Played a computer game last night… ooohhh, wow, big news right? Yeah! Big news. Don’t switch of yet though because there’s more.
I was playing a game called DEFCON. As the name may suggest the game is about nuclear weapons. You’re presented with an atlas of the world, with physical land/sea borders represented as blue neon lines and population density represented as a warm orange glow against a stark black background. It’s a clinical and unfeeling representation of the world, eschewing the greens and blues of our lush planet for a stylised, bereft and clinical representation using numbers and scant detail to represent the populous of towns and cities.
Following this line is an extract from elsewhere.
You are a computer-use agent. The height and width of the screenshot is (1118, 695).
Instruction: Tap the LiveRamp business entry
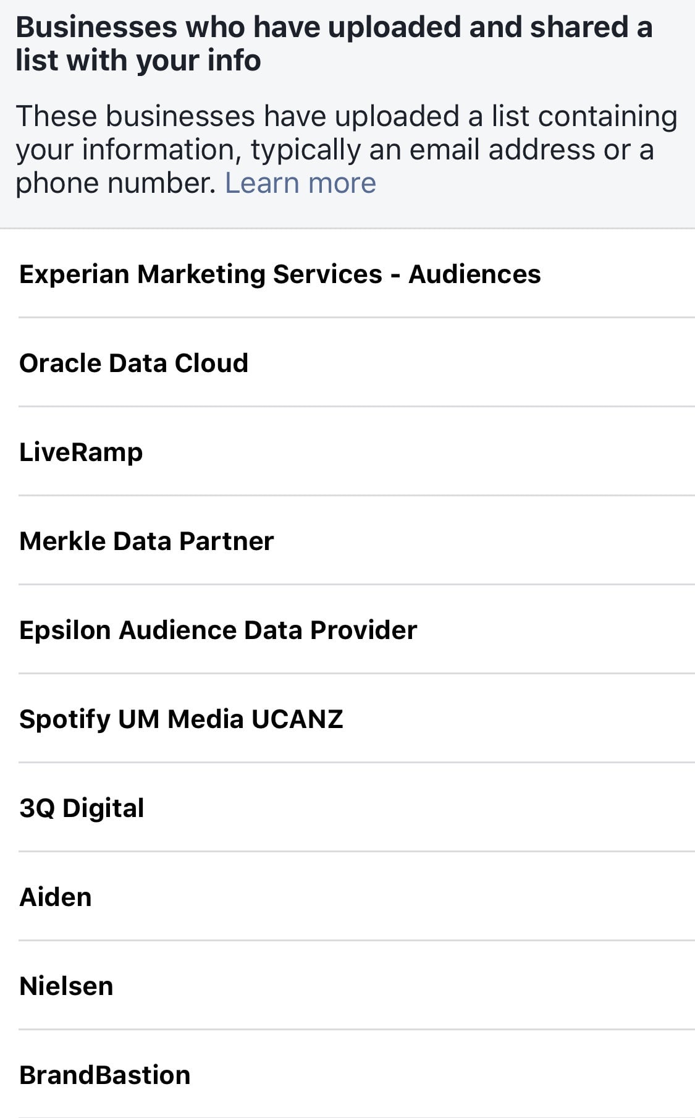tap(81, 452)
A timer counts down and I’m pitted against another human player across a network. I’m given resources, all of which are weapons of destruction, missile silos, submarines, air defence units. And although I can see where my opponent populous is I cannot see where his resources lay. I can only assume that he has similar defences as me and the ability to launch an offensive in the same way. I feel a rush of power, I realise that I can lay waste to his nation and suspect that he plans to do the same to me. The clock counts down further and a message appears on screen, I’m now at DEFCON level 3 and I set my defences up with more urgency.
A war ensues, I make a myriad of mistakes, I use a nuke to take out a ship for instance. A showy and over confident demonstration of power which backfires when my later nukes are destroyed mid-flight before hitting their targets and my planes discover subs in my sea.
The population of New York, Michigan, Texas and Ohio are decimated and I hear their screams and their moans and then silence. Their voices are muted and the silence is worse than the anguished cries.
On the other side of the virtual pond my opponents live in peace, untouched by my impotent rage. And suddenly I’m sorry. I don’t feel the same rush of power anymore and wondered if it ever really exsisted, wasn’t it always going to end this way? With anguish and screams and loss, the numbers dwindling and the orange glow fading. What once seemed like a clinical representation of the world was a dark reminder of its fragility and our ability to destroy ourselves.
I thanked my opponent for playing and left the game. Later that night I thought about Korea and my proximity to it and I thought about Nagasaki and my proximity to that place too, it’s people and the very real affects of nuclear warfare in green and blue, charcoal black and singed crack concrete grey.
So, I played a computer game last night… and it made me think.